## O QUE FAZER
Responda às perguntas com base no texto sobre o Caminho de Santiago:
1. Alguém sai da jornada jacobina indiferente à experiência vivida?
2. Em que ano o apóstolo chegou à região?
3. Quem levou o corpo e a cabeça do apóstolo para a Galicia, e em quê?

A confiança e a força que vêm durante o percurso levam muitos a quererem levar estes sentimentos para a vida cotidiana. Muitos outros experimentam desapontamentos, contudo, todos se sentem tocados, ninguém sai da jornada jacobina indiferente à experiência vivida.
Nesta perspectiva os elementos de identidade com a peregrinação, frequentemente acionados pelos peregrinos, não são regidos somente pelo particularismo católico, mas sobretudo por valores e práticas centradas no compromisso social com o próximo, numa profissão de fé que é traduzida no ethos peregrino, no ser peregrino.
2.3. A HISTÓRIA E OS SÍMBOLOS DO CAMINHO DE SANTIAGO DE COMPOSTELA
O Apóstolo Santiago (Tiago Maior), segundo a tradição, foi em Iria Flaviae, a cidade mais importante da região durante o período romano, situada a cerca de 20 km a sudoeste de Compostela, que o apóstolo pregou pela primeira vez durante a sua estadia de evangelização na Espanha. O apóstolo chegou à região em 34 d.C. vindo da Terra Santa. Depois da sua morte por decapitação, em Jafé, na Judéia, o corpo e a cabeça do apóstolo foram transportados para a Galicia, pelos seus discípulos Teodoro e Atanásio numa barca de pedra, que aportou no local onde é hoje Padrón, então o porto de Iria Flaviae, e que foi amarrada ao antigo altar de pedra que deu o nome à atual vila. Os discípulos depositaram os restos mortais de Santiago num local do monte Libredón, onde hoje se ergue a catedral. Depois de enterrarem o corpo do apóstolo, os dois discípulos ficaram pregando em Iria Flaviae. Num monte não muito distante do centro de Padrón, do outro lado do rio Sar, onde se encontra um outro lugar de culto a Santiago: a pedra em cima da qual, de acordo com a lenda, Santiago celebrou uma missa (Costa, 2015).

## LINHAS FORNECIDAS

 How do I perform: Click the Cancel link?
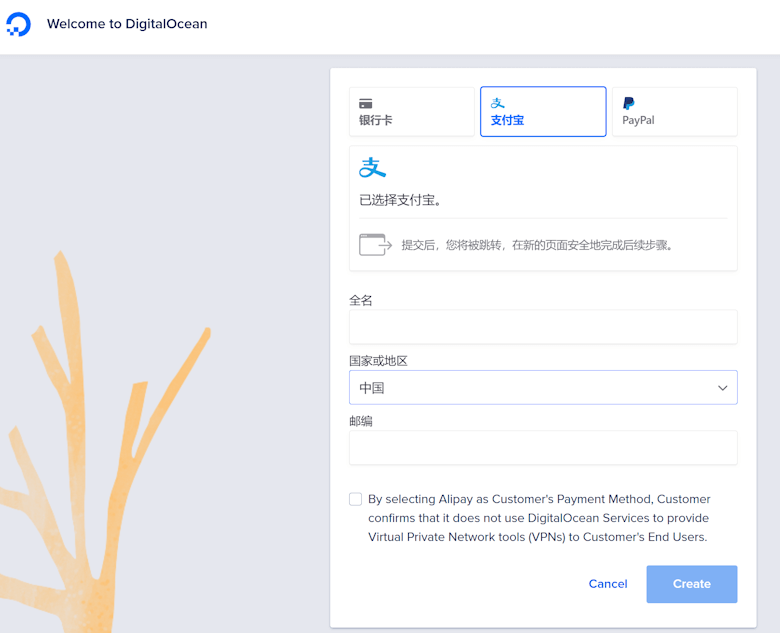coord(608,584)
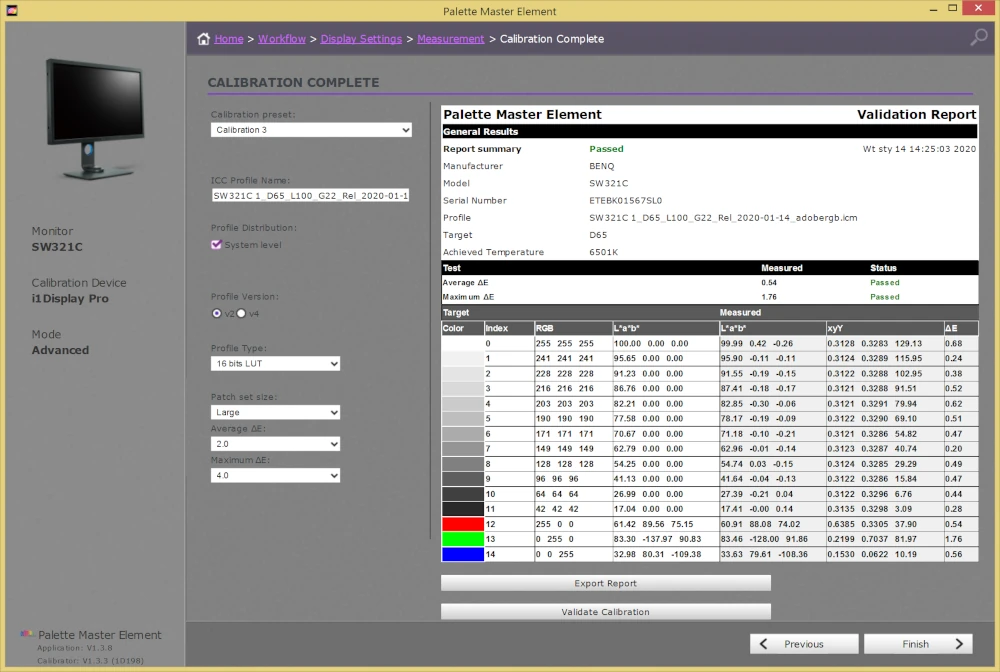Image resolution: width=1000 pixels, height=672 pixels.
Task: Select the v4 profile version radio
Action: click(241, 313)
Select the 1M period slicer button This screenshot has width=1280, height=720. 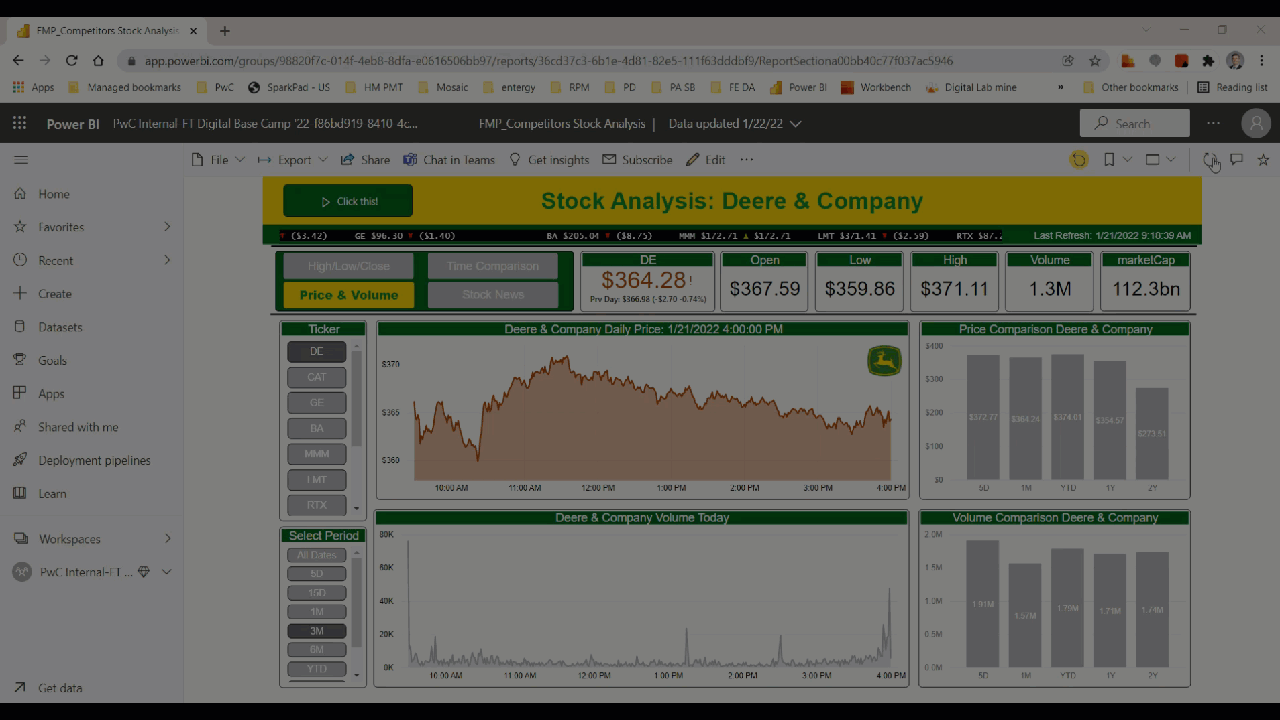click(x=316, y=611)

## RESPOSTA
1. Não, ninguém sai indiferente. Todos se sentem tocados.
2. Em 34 d.C.
3. Os discípulos Teodoro e Atanásio, numa barca de pedra.